Instruction for the data below: set down exactly the lines from the line with "Screen dimensions: 935x388" to the line with "Task: Click the chevron", inclusive, and no others.

• _Listed records_
-- Opening Marker --

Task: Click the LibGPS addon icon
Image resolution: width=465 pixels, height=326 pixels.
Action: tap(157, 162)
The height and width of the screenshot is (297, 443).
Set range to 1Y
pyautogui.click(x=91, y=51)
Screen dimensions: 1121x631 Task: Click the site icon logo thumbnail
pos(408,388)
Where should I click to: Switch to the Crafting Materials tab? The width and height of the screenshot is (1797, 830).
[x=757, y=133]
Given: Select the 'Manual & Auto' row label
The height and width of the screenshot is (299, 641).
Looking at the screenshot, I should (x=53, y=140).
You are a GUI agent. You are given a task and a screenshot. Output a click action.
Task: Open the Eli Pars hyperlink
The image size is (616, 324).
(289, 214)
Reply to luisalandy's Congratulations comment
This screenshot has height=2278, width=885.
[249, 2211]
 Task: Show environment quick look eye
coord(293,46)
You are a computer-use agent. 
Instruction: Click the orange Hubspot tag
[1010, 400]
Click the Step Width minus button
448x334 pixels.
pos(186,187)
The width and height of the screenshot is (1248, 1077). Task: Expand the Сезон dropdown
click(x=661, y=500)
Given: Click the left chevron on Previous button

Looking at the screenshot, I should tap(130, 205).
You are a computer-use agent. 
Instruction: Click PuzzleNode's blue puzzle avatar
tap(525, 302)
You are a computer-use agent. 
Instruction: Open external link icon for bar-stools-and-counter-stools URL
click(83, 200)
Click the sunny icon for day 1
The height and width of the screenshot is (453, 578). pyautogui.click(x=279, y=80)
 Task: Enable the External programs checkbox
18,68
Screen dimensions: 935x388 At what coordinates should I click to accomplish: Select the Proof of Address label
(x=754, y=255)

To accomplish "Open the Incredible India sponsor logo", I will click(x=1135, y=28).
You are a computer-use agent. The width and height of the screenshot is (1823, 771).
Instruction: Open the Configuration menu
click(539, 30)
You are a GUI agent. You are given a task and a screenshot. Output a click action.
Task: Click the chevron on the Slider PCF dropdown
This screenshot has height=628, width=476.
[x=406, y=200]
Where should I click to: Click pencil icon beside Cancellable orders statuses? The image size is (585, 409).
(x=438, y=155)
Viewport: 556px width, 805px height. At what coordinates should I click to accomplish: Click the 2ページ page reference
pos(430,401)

-- Closing Marker --

• _Written answer_
Screen dimensions: 935x388 At what coordinates should I click to accomplish: Select the Proof of Address label
(x=754, y=255)

To accomplish "Open the Incredible India sponsor logo", I will click(x=1135, y=28).
You are a computer-use agent. The width and height of the screenshot is (1823, 771).
Instruction: Open the Configuration menu
click(539, 30)
You are a GUI agent. You are given a task and a screenshot. Output a click action.
Task: Click the chevron on the Slider PCF dropdown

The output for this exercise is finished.